— start —

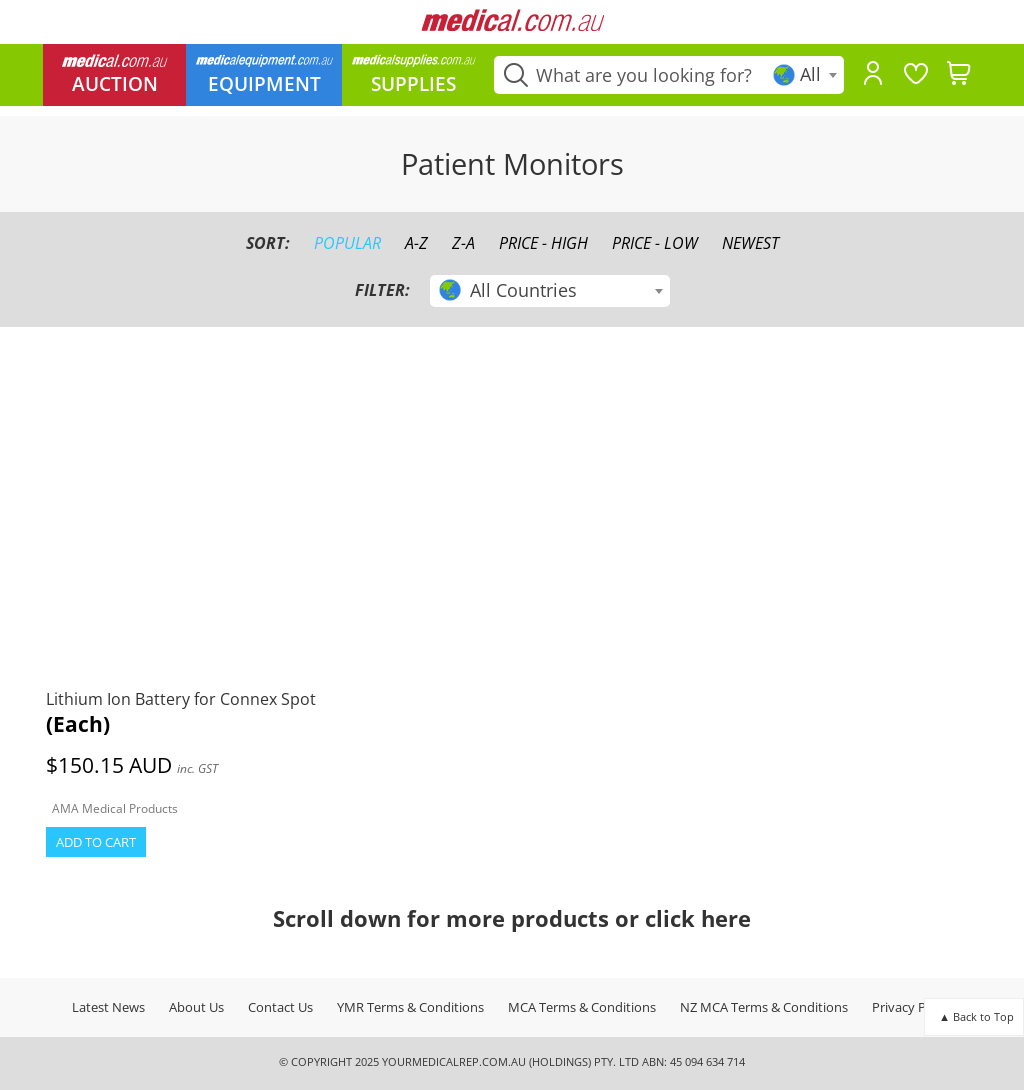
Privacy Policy (912, 1007)
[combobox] (806, 75)
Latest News (108, 1007)
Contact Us (280, 1007)
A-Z (416, 243)
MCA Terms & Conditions (582, 1007)
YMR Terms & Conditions (410, 1007)
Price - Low (655, 243)
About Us (196, 1007)
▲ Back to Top (976, 1016)
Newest (750, 243)
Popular (347, 243)
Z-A (463, 243)
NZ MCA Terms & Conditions (764, 1007)
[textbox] (806, 74)
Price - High (543, 243)
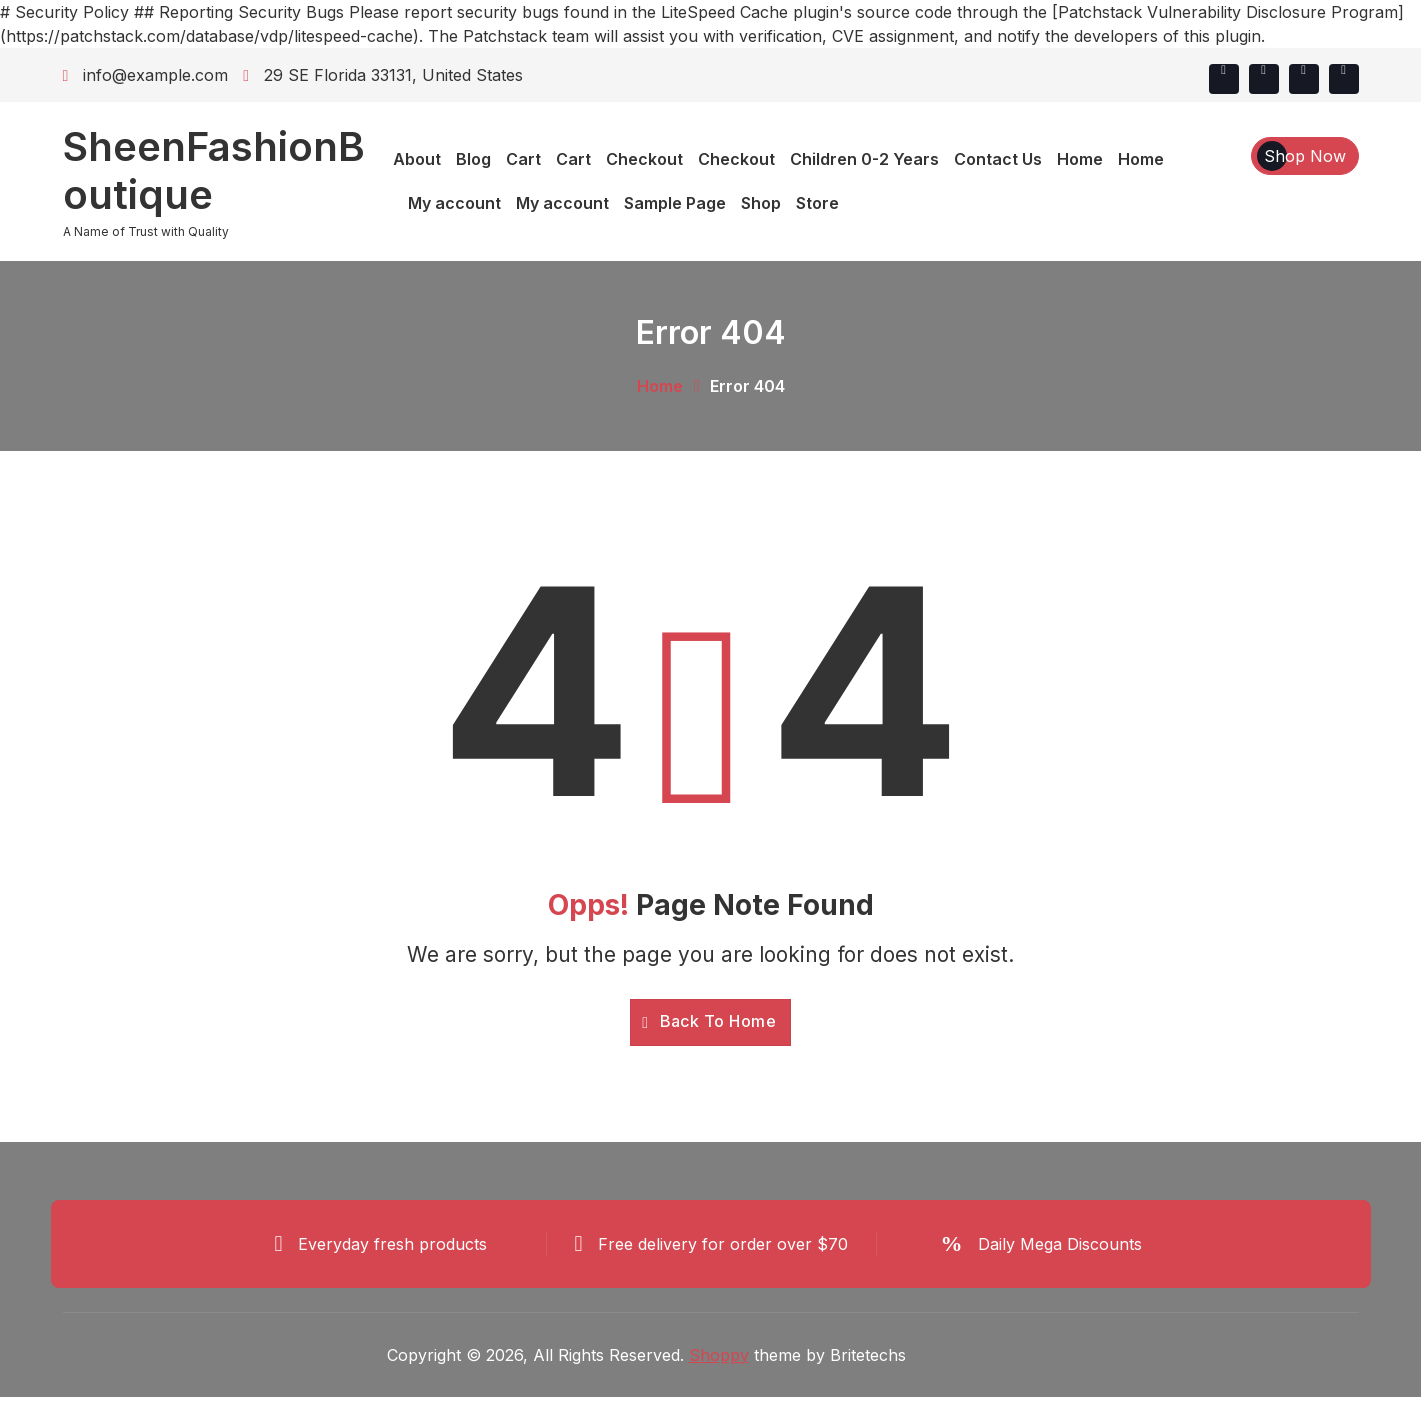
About (417, 159)
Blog (473, 159)
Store (817, 203)
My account (454, 203)
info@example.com (146, 75)
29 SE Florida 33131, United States (383, 75)
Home (1080, 159)
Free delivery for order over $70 (723, 1244)
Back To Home (709, 1021)
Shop (761, 203)
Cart (523, 159)
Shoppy (719, 1356)
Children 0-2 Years (864, 159)
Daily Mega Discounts (1060, 1244)
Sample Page (675, 203)
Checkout (644, 159)
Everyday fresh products (392, 1244)
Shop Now (1305, 156)
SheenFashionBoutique (214, 171)
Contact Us (998, 159)
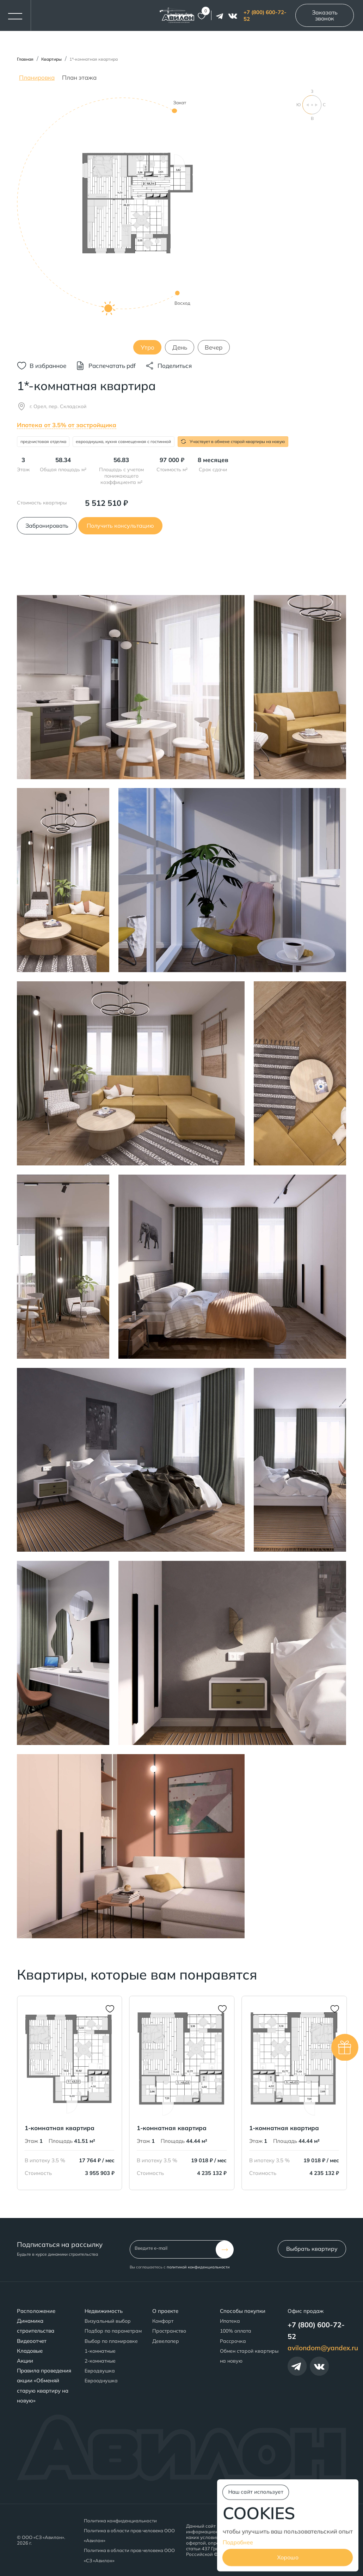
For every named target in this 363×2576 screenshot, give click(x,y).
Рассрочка (233, 2341)
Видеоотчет (32, 2341)
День (179, 347)
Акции (25, 2360)
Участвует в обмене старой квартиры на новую (233, 441)
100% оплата (235, 2331)
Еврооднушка (101, 2380)
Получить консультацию (120, 525)
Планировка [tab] (37, 77)
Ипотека (230, 2321)
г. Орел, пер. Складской (58, 406)
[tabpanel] (181, 221)
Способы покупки (242, 2311)
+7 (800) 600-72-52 (265, 15)
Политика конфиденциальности (120, 2520)
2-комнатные (100, 2361)
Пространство (169, 2331)
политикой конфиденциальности (198, 2267)
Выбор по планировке (111, 2341)
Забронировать (46, 525)
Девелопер (165, 2341)
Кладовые (30, 2350)
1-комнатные (100, 2351)
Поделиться (175, 365)
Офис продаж (306, 2311)
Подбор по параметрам (113, 2331)
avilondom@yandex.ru (323, 2348)
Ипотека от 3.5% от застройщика (66, 425)
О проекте (165, 2311)
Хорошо (288, 2557)
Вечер (213, 347)
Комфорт (162, 2321)
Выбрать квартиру (312, 2248)
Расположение (36, 2311)
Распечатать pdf (112, 365)
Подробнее (237, 2542)
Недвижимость (104, 2311)
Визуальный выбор (108, 2321)
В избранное (48, 365)
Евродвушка (100, 2371)
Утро (147, 347)
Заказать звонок (325, 15)
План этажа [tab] (79, 77)
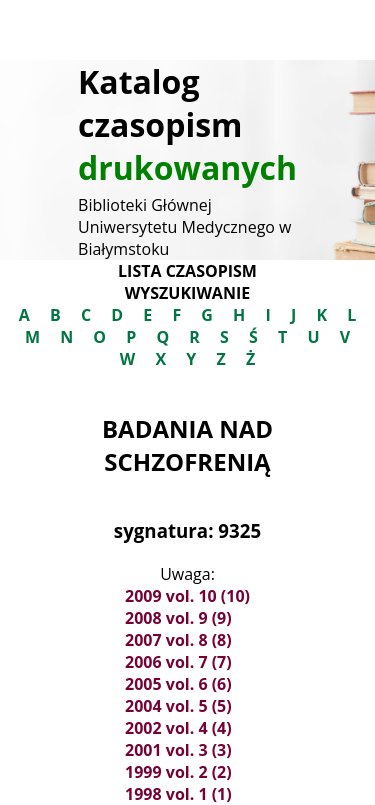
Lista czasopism (187, 271)
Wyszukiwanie (187, 293)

— end —

* TASK STATEMENT: Rewrite all of the lines above, changing "Terms & Conditions" to "Terms of Service" wherever it occurs and leaving everything else unchanged. Omit the pictures from your answer.

* FINISHED EXERCISE:
Privacy Policy (912, 1007)
[combobox] (806, 75)
Latest News (108, 1007)
Contact Us (280, 1007)
A-Z (416, 243)
MCA Terms of Service (582, 1007)
YMR Terms of Service (410, 1007)
Price - Low (655, 243)
About Us (196, 1007)
▲ Back to Top (976, 1016)
Newest (750, 243)
Popular (347, 243)
Z-A (463, 243)
NZ MCA Terms of Service (764, 1007)
[textbox] (806, 74)
Price - High (543, 243)
About (417, 159)
Blog (473, 159)
Store (817, 203)
My account (454, 203)
info@example.com (146, 75)
29 SE Florida 33131, United States (383, 75)
Home (1080, 159)
Free delivery for order over $70 (723, 1244)
Back To Home (709, 1021)
Shop (761, 203)
Cart (523, 159)
Shoppy (719, 1356)
Children 0-2 Years (864, 159)
Daily Mega Discounts (1060, 1244)
Sample Page (675, 203)
Checkout (644, 159)
Everyday fresh products (392, 1244)
Shop Now (1305, 156)
SheenFashionBoutique (214, 171)
Contact Us (998, 159)
For every named target in this 363×2576 screenshot, give click(x,y).
Рассрочка (233, 2341)
Видеоотчет (32, 2341)
День (179, 347)
Акции (25, 2360)
Участвует в обмене старой квартиры на новую (233, 441)
100% оплата (235, 2331)
Еврооднушка (101, 2380)
Получить консультацию (120, 525)
Планировка [tab] (37, 77)
Ипотека (230, 2321)
г. Орел, пер. Складской (58, 406)
[tabpanel] (181, 221)
Способы покупки (242, 2311)
+7 (800) 600-72-52 (265, 15)
Политика конфиденциальности (120, 2520)
2-комнатные (100, 2361)
Пространство (169, 2331)
политикой конфиденциальности (198, 2267)
Выбор по планировке (111, 2341)
Забронировать (46, 525)
Девелопер (165, 2341)
Кладовые (30, 2350)
1-комнатные (100, 2351)
Поделиться (175, 365)
Офис продаж (306, 2311)
Подбор по параметрам (113, 2331)
avilondom@yandex.ru (323, 2348)
Ипотека от 3.5% от застройщика (66, 425)
О проекте (165, 2311)
Хорошо (288, 2557)
Вечер (213, 347)
Комфорт (162, 2321)
Выбрать квартиру (312, 2248)
Расположение (36, 2311)
Распечатать pdf (112, 365)
Подробнее (237, 2542)
Недвижимость (104, 2311)
Визуальный выбор (108, 2321)
В избранное (48, 365)
Евродвушка (100, 2371)
Утро (147, 347)
Заказать звонок (325, 15)
План этажа [tab] (79, 77)
Lista czasopism (187, 271)
Wyszukiwanie (187, 293)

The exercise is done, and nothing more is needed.